I’m fascinated by movies involving multiple personality disorder. Although in real life, the events causing this are often tragic, I’m intrigued by the fact that a single person could be holding multiple people in their head. One head. More than one person.

I realized this is exactly what a white paper writer has to do. They take multiple perspectives, often with conflicting agendas, and incorporate them into the development process. The perspectives, conflicts, and edits from each viewpoint eventually congeal into a coherent (and hopefully effective) white paper.

The 3 perspectives are:

1) Producer perspective – This is the viewpoint of the product manufacturer. The relevant information here all relate to product. What are the benefits? What are the strongest selling points? What problems does it solve?

2) Writer perspective – The writer perspective is all about communication. You must have the ability to disassociate yourself from everything and focus on the communication of the information. Am I communicating this point clearly? Is this the best possible phrase? Can this point use further elaboration?

3) The consumer’s perspective: This is essentially: “Why do I want this product?” This viewpoint is always considering, “Is this product useful to me?” and “What am I getting out of this?” During the discovery of the paper, you should consider, “Why will I read this white paper?” During the reading of the paper, this perspective will be thinking at each moment, “Is this bringing me some type of value?” If the reader ever says ‘No,’ then you’ve lost them.

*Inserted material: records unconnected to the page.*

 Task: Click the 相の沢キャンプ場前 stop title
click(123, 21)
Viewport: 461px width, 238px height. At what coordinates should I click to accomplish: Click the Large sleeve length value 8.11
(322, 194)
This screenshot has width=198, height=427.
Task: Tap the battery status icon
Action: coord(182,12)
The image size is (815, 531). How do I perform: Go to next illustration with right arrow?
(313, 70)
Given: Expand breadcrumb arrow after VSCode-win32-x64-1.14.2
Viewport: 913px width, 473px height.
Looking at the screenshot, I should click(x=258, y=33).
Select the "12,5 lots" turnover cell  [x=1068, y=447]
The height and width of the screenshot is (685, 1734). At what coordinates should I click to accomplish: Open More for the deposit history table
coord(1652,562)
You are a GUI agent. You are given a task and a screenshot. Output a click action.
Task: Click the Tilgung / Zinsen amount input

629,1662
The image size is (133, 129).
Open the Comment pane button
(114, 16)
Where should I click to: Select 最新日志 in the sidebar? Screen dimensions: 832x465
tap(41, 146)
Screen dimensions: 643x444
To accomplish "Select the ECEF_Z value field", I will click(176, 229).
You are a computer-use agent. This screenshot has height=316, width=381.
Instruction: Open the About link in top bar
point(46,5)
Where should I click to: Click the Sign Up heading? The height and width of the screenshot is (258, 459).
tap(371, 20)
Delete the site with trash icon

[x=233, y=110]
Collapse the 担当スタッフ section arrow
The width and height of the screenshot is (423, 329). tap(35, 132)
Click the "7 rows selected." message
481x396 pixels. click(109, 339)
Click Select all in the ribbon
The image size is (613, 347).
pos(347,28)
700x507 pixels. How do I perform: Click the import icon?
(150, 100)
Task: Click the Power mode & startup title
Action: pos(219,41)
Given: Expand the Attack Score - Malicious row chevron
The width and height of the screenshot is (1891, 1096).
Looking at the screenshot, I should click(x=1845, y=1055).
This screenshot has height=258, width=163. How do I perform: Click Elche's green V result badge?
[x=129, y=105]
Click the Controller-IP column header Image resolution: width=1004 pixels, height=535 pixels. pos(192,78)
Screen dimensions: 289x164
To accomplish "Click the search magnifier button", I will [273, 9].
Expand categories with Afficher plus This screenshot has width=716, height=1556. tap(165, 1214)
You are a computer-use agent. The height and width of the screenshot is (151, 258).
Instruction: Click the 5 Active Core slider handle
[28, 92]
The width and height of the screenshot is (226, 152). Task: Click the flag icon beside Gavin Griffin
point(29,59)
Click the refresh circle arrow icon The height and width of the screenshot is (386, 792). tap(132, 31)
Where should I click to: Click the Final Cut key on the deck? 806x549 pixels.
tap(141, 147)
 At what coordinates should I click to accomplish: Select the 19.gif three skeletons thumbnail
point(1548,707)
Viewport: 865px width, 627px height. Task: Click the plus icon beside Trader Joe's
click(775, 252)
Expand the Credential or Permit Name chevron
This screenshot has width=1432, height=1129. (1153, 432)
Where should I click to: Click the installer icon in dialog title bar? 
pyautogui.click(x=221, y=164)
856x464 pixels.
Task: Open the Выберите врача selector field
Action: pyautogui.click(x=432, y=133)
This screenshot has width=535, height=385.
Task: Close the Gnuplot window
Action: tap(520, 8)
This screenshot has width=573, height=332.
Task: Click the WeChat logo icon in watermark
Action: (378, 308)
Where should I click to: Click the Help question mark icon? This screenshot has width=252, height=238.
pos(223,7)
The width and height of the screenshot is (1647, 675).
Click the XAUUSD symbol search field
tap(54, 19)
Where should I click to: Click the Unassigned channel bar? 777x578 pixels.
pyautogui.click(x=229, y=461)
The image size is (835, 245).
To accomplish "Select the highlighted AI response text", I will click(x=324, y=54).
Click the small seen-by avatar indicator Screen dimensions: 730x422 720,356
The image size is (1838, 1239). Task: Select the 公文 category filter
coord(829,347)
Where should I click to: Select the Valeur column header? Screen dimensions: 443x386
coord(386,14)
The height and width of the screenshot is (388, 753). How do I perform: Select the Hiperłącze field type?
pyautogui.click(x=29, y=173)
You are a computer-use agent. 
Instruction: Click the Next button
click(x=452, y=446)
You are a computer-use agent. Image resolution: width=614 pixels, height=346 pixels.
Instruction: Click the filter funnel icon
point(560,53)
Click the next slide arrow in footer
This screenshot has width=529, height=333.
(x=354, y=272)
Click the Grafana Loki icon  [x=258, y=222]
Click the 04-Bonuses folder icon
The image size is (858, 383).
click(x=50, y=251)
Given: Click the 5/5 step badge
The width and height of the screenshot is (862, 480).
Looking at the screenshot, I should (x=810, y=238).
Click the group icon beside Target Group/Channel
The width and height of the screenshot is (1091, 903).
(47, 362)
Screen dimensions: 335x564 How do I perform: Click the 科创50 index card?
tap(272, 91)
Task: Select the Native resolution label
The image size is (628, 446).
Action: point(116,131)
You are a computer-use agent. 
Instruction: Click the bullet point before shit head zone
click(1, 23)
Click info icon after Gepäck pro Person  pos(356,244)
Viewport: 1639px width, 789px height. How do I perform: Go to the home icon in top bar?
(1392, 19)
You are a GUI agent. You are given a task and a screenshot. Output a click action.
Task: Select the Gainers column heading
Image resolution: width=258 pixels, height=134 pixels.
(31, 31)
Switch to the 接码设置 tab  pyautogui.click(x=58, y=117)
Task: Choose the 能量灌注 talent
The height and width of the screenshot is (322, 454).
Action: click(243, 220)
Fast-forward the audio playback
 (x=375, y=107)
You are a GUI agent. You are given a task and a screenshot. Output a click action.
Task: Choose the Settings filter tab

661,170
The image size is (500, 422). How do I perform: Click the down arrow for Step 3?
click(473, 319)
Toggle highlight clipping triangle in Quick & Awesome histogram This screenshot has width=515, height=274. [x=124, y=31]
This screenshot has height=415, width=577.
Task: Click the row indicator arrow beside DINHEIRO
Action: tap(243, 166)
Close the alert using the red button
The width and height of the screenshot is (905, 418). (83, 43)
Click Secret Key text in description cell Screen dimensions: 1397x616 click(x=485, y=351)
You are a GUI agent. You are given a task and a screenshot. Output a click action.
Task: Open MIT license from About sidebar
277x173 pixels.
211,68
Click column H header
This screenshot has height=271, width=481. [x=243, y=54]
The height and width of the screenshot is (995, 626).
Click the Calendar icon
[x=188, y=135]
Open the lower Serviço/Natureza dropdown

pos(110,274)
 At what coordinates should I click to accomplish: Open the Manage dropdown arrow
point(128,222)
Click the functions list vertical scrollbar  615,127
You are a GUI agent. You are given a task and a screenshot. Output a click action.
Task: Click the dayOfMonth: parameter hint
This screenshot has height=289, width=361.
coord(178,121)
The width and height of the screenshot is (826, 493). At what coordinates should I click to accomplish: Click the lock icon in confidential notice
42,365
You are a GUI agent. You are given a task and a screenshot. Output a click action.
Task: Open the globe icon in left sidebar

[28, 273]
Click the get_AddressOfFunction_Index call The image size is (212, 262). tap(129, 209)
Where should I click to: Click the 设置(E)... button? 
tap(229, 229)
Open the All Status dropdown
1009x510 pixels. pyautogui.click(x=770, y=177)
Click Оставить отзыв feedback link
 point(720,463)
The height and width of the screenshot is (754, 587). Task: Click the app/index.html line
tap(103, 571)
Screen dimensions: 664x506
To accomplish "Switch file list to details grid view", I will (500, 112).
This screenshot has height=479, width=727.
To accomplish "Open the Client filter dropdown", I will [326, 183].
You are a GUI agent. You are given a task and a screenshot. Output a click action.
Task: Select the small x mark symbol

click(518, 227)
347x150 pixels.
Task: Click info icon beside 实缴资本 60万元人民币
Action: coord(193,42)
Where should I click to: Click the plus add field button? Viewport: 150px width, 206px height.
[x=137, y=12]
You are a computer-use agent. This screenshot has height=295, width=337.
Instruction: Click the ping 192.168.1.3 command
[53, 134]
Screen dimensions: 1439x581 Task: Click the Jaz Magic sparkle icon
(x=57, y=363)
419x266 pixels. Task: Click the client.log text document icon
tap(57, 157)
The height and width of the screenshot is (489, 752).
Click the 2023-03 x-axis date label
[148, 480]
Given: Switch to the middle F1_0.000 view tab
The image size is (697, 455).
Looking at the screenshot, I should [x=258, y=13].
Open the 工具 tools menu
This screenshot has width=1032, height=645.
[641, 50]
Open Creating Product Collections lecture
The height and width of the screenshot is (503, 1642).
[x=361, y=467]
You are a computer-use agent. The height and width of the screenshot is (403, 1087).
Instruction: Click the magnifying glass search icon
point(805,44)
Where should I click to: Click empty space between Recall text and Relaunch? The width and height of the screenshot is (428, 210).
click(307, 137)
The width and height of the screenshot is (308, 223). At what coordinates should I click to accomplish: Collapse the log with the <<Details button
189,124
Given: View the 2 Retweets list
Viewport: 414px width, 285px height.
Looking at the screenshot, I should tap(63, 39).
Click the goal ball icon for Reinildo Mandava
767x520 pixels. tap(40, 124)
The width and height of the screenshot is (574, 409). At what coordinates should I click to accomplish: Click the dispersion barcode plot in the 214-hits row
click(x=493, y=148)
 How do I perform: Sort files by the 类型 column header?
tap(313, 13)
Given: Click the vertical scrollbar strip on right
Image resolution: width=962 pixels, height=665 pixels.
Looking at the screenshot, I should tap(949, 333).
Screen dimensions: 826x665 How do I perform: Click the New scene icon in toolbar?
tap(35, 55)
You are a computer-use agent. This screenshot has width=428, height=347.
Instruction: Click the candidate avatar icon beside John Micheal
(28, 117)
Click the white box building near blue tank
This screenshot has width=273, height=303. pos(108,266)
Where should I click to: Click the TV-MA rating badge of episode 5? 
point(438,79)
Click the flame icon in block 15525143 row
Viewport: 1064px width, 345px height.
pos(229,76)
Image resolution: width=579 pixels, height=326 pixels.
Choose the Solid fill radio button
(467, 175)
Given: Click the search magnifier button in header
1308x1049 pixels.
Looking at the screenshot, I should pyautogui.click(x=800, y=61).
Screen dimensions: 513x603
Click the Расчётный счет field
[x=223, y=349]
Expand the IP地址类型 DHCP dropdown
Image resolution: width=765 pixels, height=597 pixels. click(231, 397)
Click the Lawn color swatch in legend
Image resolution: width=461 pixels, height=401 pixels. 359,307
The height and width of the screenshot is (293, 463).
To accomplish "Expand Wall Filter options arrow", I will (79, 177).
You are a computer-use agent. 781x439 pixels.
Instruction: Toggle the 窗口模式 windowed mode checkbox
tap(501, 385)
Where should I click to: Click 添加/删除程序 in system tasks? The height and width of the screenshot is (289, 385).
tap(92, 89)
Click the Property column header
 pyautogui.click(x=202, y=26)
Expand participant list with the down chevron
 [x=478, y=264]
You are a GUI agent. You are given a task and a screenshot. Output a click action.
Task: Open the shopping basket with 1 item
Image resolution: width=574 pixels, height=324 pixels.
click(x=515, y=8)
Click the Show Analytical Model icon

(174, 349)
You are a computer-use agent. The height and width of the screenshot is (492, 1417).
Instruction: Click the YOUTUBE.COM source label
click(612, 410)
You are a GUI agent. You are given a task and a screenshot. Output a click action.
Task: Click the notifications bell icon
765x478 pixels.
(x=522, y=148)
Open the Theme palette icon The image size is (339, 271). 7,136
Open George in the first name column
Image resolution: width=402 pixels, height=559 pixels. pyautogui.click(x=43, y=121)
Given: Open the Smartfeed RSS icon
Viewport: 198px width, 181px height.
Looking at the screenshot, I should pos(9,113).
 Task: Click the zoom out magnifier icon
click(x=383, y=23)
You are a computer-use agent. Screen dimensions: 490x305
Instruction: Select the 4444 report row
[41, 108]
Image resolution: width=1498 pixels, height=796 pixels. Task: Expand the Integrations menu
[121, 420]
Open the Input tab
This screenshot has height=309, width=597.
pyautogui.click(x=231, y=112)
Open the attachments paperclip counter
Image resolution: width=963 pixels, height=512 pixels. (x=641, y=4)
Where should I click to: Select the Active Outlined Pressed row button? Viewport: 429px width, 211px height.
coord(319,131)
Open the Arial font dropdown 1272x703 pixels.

You should try to hold these perspectives in your head simultaneously, but not many people have the ability to do that. In fact, it’s quite a hard trait for anyone to do.

In practice, I find a sequential process can work as well. When you are doing your research, use the perspective of the Producer. What are the key benefits? What problem am i solving?

While you are writing, keep your writer’s hat on.

After you’ve reached a fairly stable draft, pretend to read from the customer’s perspective.

When you’ve completed a few papers, you’ll soon be able to carry to all 3 perspectives in your head. And, if you get really good at it, you can start adding your psychiatrists bill to your invoice.